Day Tickets can still be booked though, so if you fancy a day out be quick booking your tickets before the day parking is full.

Jacquie


----------



## homenaway (Jul 27, 2005)

Hi,
We hadn't planned to visit the Newark fair but are now thinking of calling in for the day on the Sunday as we will be passing that way.

We have a discount admission voucher from a magazine but have never had to book for the day in advance at other outdoor MH shows. 

I'm sure the showground has plenty of parking judging from the large events they hold there.
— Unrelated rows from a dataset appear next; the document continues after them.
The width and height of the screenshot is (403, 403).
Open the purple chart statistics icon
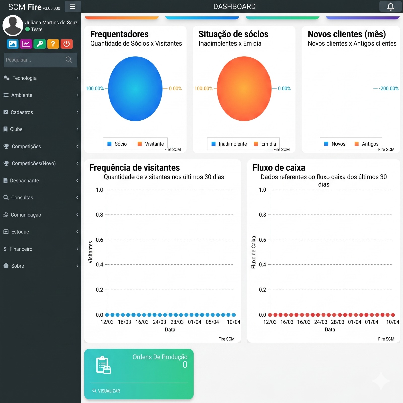point(26,44)
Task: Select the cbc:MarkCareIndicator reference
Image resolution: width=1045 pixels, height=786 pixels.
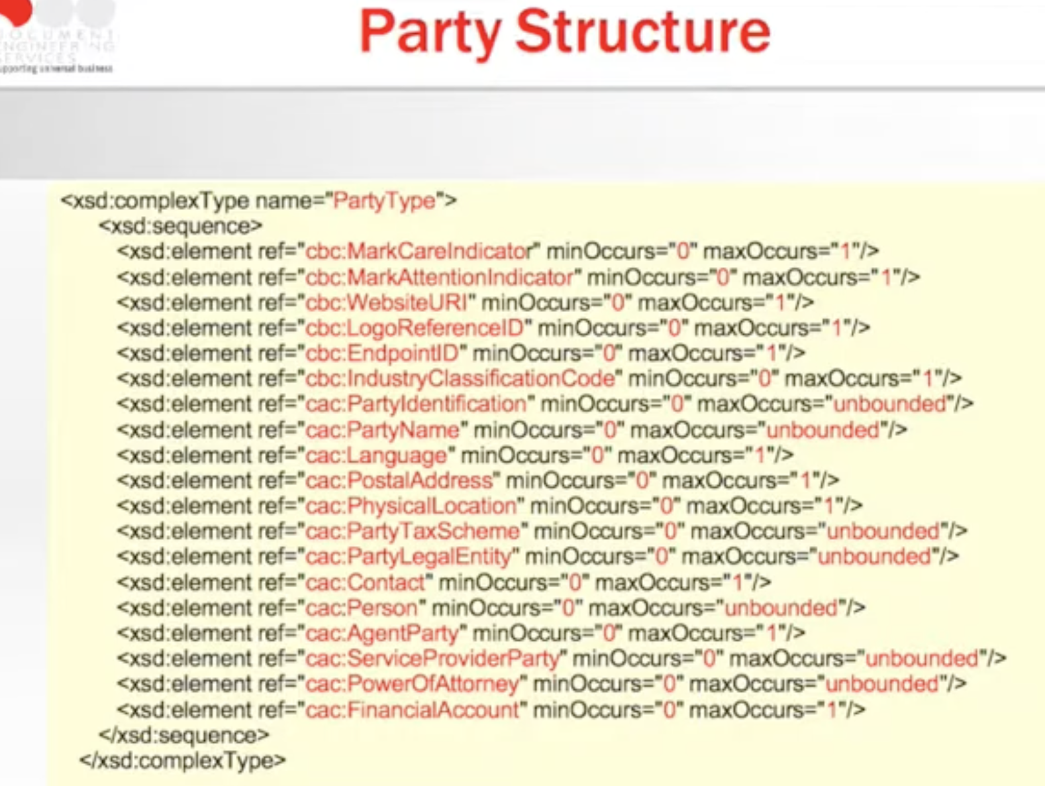Action: [419, 251]
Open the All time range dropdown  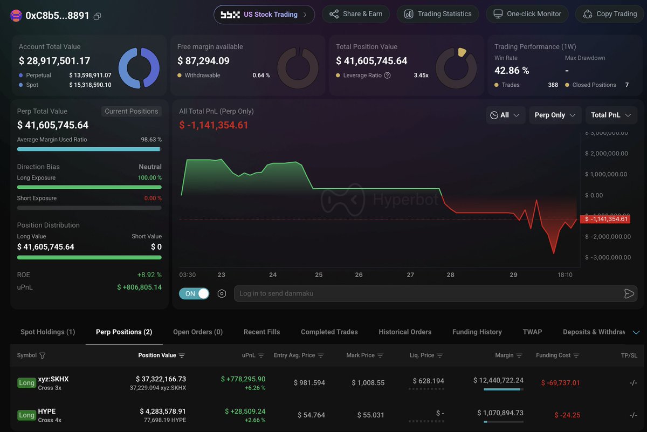[x=505, y=115]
. . . or should we book anyway and with whom?

Steve


----------



## LadyJ (May 9, 2005)

homenaway said:


> Hi,
> We hadn't planned to visit the Newark fair but are now thinking of calling in for the day on the Sunday as we will be passing that way.
> 
> We have a discount admission voucher from a magazine but have never had to book for the day in advance at other outdoor MH shows.
> ...


 Hi Steve

I am sure you will get in ok as day visitors using your discount voucher.

You can pre book Day Visitor tickets for this show only, and I think you get a discount if pre booked. ( Don't quote me on that though :lol: )

Jacquie


----------



## crag (Oct 30, 2007)

Just booked my day ticket, and it's £5.00 from the link below

http://www.ukspringfair.co.uk/daytickets.html


----------



## homenaway (Jul 27, 2005)

Thanks Jacquie,

s'funny I can't seem to access their website but Crag has and discount is the same :? 

Will look out for MHF members!

Steve


----------



## 101776 (Nov 13, 2006)

Just in case anyone is going to Newark and can't get parking for m'home, there is a cl not far from there, which is listed in our campsites.

Walkers Storage & CL at Sutton on trent?.
He has a nice little pond, and chances are you will have the place to yourself, very high security on site. Walking distance of pub & food.

or you could try Milestone CCpark. very nice.


----------



## crag (Oct 30, 2007)

> s'funny I can't seem to access their website but Crag has and discount is the same


I had the problem of not being able to get on the site earlier, bu tgot in eventually :wink:


----------



## 111529 (Apr 20, 2008)

hello all 
i have three spare weekend passes for newark i wont use them 
not sure of value
so if any one interested 
text me on 07843197372
or send me a message


----------



## LadyJ (May 9, 2005)

Hi Tinsom

Are these weekend camping passes or day passes?

Jacquie


----------



## woodcut (Sep 30, 2006)

*tickets*

Hi all, sorry i cannot make it to the rally this w/end due to sickness, i have two tickets if any one in the flintshire area would like to have them

Jeff


----------